A single note in music is like a single character in a story – on their own, they don’t mean very much. But put that note in a chord with others and it instantly acquires a function.
The root of the chord (like a protagonist) is literally ‘key’, around which all others revolve. The other notes serve to establish tonality and either work in harmony or create various degrees of dissonance (conflict).
Harmonic relationships within a chord are like characters interacting within a scene. But, taking the analogy one step further, it isn’t till you put your chord in a series that you actually begin to make music.
In the same way scenes create a narrative, chords arranged in a meaningful progression create musical phrases. And these phrases arranged to the requirements of form, give you the various types of music: gigues, waltzes, minuets, etc.

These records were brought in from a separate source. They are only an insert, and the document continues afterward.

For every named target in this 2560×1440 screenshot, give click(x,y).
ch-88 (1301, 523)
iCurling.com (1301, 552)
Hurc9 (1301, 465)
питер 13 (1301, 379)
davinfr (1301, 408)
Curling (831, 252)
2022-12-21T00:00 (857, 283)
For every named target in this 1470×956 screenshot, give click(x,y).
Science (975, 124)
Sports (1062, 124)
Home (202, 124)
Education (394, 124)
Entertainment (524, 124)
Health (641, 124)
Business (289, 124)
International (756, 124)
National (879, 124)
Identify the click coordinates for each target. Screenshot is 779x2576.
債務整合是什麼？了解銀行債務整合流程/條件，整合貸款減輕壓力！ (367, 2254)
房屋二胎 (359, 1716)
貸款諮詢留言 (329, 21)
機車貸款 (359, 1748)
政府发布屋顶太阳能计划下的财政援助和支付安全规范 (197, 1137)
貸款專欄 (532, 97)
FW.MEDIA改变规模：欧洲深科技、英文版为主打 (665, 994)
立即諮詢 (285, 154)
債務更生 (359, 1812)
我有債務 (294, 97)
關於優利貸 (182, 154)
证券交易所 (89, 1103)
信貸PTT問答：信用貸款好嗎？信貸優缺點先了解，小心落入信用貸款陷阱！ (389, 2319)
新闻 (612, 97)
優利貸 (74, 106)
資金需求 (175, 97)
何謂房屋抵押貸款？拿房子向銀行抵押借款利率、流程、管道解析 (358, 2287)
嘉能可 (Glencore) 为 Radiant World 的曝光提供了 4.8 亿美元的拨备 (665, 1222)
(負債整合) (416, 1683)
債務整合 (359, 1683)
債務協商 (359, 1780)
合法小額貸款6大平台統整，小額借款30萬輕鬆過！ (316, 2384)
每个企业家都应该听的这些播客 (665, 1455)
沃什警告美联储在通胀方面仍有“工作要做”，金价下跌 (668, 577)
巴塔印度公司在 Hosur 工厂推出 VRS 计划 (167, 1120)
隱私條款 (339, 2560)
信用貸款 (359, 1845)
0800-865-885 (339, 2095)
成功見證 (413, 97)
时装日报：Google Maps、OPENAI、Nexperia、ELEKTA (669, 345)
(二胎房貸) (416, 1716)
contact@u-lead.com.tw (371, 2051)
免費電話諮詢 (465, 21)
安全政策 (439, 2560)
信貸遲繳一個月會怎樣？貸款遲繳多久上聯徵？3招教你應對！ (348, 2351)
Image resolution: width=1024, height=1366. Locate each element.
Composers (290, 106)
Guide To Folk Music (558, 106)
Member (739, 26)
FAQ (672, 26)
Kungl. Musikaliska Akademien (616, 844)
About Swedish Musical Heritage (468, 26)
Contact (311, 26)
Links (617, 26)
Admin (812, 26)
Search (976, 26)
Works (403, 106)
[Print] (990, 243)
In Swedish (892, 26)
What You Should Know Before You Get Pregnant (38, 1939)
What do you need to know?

Like a well-written story, classical music is all about tension and release – building to high points, followed by periods of relative calm. With music, contrast is vital in both tempo and dynamics – the literary equivalents of pacing and tension.
In both writing and music you have themes and motifs. Constructing a melody is much like constructing a sentence. There’s rhythm and articulation, the music of the words themselves, whether sharp and percussive or lyrical and soft.
With all these comparisons running through my head, is it any wonder writing a novel sometimes feels like composing a symphony?